Sometimes the objective is stated as the desire that no data be lost when power is lost. But the solution to that problem already exists in every laptop computer; it simply provides a battery that allow the system to continue to work, or to be shut down in a controlled way.
Other times, the objective is stated as a protection against defective software, so that data is stored at regular intervals (checkpointing) perhaps combined with a transaction log so that the state of the system immediately before a crash can always be recovered. But it is very hard to protect oneself against defective software. There can be defects in the checkpointing code or in the code for logging transactions, and there can be defects in the underlying file system. We believe that it is a better use of developer time to find and eliminate defects than to aim for a recovery as a result of existing defects.
To allow for a user to add methods to standard generic functions (such as print-object) without interfering with other users, we suggest that each user gets a different global environment. The environment maps names to objects such as functions, classes, types, packages, and more. Immutable objects (such as the common-lisp package) can exist in several different environments simultaneously, but objects (such as the generic function print-object would be different in different environments.

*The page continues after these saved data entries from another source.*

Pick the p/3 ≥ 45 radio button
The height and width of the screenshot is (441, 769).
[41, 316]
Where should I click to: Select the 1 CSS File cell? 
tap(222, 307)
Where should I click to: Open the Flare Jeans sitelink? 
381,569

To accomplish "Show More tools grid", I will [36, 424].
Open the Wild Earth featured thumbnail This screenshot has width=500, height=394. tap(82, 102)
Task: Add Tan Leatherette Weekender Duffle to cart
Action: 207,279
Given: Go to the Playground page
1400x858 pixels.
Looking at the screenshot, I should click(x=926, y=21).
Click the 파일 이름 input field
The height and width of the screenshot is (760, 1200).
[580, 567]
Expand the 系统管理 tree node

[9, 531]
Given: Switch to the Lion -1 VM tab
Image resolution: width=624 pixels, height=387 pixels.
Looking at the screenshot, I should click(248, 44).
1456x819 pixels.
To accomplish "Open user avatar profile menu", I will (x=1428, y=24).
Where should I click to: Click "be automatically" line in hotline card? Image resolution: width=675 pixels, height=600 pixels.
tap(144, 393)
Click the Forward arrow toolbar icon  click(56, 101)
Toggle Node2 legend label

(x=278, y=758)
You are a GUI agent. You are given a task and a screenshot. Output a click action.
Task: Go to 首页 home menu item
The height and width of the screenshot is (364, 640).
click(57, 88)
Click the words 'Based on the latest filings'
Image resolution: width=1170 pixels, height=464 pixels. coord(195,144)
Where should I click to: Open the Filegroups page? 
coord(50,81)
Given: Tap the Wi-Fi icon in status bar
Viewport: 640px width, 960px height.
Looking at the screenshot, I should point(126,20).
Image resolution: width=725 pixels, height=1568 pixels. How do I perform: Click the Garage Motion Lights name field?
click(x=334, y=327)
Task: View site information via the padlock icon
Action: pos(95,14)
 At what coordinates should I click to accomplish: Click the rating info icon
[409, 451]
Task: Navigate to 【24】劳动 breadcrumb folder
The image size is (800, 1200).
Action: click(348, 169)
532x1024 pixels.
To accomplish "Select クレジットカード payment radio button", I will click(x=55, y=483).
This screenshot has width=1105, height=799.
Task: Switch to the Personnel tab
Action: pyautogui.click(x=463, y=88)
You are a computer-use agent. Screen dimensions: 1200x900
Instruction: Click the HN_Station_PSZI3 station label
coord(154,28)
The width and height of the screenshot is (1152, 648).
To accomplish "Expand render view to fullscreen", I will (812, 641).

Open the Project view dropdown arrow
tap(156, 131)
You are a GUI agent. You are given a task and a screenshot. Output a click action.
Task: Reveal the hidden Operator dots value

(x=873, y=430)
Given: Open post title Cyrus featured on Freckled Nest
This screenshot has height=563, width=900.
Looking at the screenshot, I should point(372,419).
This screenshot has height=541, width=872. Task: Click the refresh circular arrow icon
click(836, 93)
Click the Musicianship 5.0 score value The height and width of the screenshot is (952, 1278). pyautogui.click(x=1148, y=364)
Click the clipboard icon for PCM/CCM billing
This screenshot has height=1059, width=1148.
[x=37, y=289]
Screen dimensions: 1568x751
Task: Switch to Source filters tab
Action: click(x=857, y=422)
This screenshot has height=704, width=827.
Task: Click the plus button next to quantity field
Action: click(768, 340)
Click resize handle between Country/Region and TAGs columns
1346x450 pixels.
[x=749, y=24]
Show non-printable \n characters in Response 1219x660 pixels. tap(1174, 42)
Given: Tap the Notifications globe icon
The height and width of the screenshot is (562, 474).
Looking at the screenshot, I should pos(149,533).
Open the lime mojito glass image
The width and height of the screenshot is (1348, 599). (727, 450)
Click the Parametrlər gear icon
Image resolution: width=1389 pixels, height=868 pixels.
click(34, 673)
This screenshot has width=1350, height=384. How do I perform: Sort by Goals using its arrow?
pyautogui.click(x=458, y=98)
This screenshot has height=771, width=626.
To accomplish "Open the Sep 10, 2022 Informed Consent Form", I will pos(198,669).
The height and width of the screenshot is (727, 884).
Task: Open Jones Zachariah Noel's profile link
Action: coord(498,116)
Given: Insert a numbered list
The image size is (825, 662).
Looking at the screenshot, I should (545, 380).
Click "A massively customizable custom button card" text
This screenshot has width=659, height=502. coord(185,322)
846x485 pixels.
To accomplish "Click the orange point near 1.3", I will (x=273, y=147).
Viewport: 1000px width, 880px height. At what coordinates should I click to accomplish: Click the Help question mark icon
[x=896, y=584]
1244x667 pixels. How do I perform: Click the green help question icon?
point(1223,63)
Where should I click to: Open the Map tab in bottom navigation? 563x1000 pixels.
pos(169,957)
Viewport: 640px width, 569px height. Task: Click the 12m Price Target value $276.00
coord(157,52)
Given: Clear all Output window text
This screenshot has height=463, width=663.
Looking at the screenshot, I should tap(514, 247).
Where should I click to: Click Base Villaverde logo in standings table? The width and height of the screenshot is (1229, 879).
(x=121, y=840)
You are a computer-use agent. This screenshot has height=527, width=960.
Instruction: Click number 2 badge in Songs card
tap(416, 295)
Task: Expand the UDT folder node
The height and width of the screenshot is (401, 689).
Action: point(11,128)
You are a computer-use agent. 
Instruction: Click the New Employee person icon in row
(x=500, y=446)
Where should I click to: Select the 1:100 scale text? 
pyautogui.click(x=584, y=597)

Multiple environments would also provide more safety for users in that if a user inadvertently removes some system feature, then it can be recovered from a default environment, and in the worst case a fresh default environment could be installed for a user who inadvertently destroyed large parts of his or her environment.
Finally, multiple environments would simplify experimentation with new features without running the risk of destroying the entire system. Different versions of a single package could exist in different environments.
The most important aspect of a Lisp operating system is not that all the code be written in Lisp, but rather to present a Lisp-like interface between users and the system and between applications and the system. It is therefore legitimate to take advantage of some existing system (probably Linux or some BSD version) in order to provide services such as device drivers, network communication, thread scheduling, etc.
The first step is to create a Common Lisp system that can be used as a basis for the Lisp operating system. It should already allow for multiple environments, and it should be available on 64-bit platforms. Preferably, this system should use as little C code as possible and interact directly with the system calls of the underlying kernel.
The next step is to transform the Common Lisp system into an operating system in the sense of the API for users and applications. This system would contain the object store, but perhaps not access control functionality.
When this step is accomplished, it is possible to write or adapt applications such as text editors, inspectors, debuggers, GUI interface libraries, etc. for the system.
The final step is to replace the temporary Unix kernel with native device drivers for the new system and to turn the system into a full multi-user operating system.